Federated analysis

On this page: federated analysis, federated learning, machine learning, distributed analysis, distributed learning, collaboration, harmonisation
Date of last review: 2023-04-02

Graphical depiction of the federated
analysis scenario: code (e.g., a machine learning model) travels across local
datasets and compiles the results of running the code in a central server

Federated analysis is an extension to the code-to-data scenario, where the data of interest are owned by multiple organisations. In this scenario, the data remain with multiple data providers, and the script “travels” across those data sources, combining the results in a central location, and only sharing the results of the analysis. If necessary, there are techniques to hide intermediate results (which could also reveal sensitive information).

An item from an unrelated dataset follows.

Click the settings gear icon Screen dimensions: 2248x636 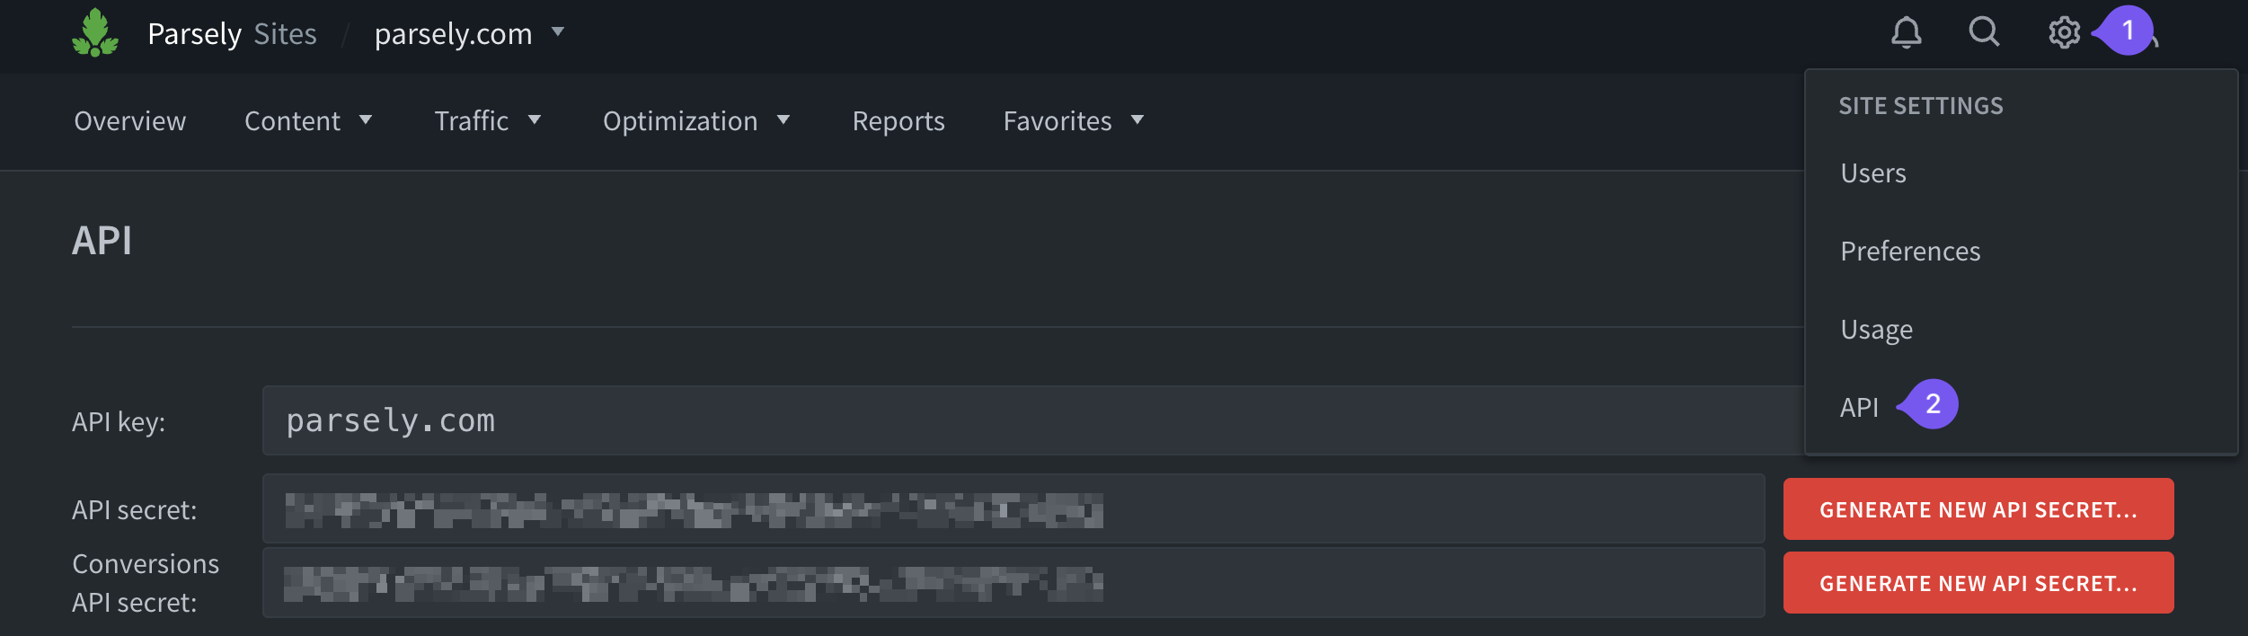coord(2064,33)
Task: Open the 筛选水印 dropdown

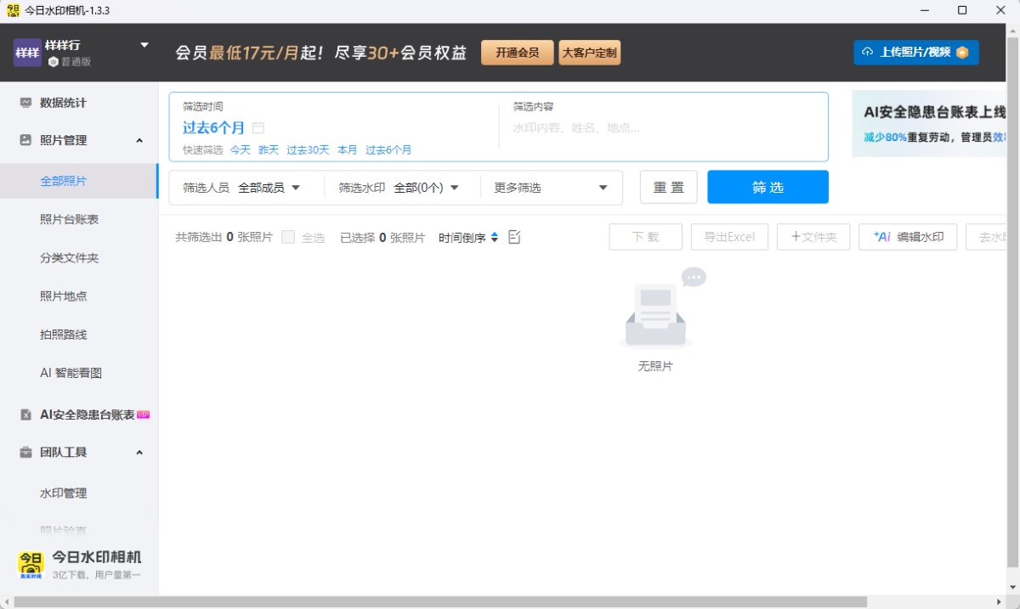Action: click(426, 188)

If the script in question is a machine learning model, then this technique is called “federated (machine) learning”. You can learn more about federated analysis in this article.

When to use

Federated analysis is useful when there are multiple data providers who do not allow transferring their data outside of the organisation, or whose data are simply too large to share.

Implications for research

A prerequisite for analysing data in this way is often that the data at the different providers are similarly structured and use similar terminology (e.g., making sure that every party uses “male”, “female”, and “other” as levels for the variable Gender, instead of “girl” and “boy”, or 0 and 1).
Federated analysis works best for “horizontally partitioned” datasets, where different organisations have the same (types of) information, but from different people. It is not well-suited for “vertically partitioned” datasets, where the different organisations have different (types of) information on the same people and thus want to link those different data sources.
Setting up the infrastructure for federated analysis is challenging and can take a large amount of time (software installation, access rights, linking datasets, etc.). It is wise to first investigate whether this option is indeed the most suitable for your project.

Examples

A research team needs access to various datasets containing health data to determine which factors contribute to health of Covid-19 patients at various hospitals. Each dataset contains health data from patients of the hospital where they are treated. Since each dataset contains sensitive personal data, it is not desirable to store these datasets in a central location to combine them. To be able to answer the research question, one needs to access each dataset separately and combine the results of each dataset. To make this possible, each hospital provides a computing facility. The research team submits their script to each of the computing facilities, where it is run on the local dataset. After a check by each hospital’s staff that the results do not contain any sensitive details, the results of the individual computations are combined centrally into one result. In the example, the result of the calculation at each hospital is a prediction model for Covid-19 patients, and the individual models are combined to create a more reliable prediction model.
Several university medical centres use the Personal Health Train from Health-RI, which relies on the vantage6 software.
DataSHIELD is an infrastructure and a series of R packages that allows to co-analyse data hosted at different organisations. It requires harmonising the data at the different organisations and setting up the DataSHIELD infrastructure.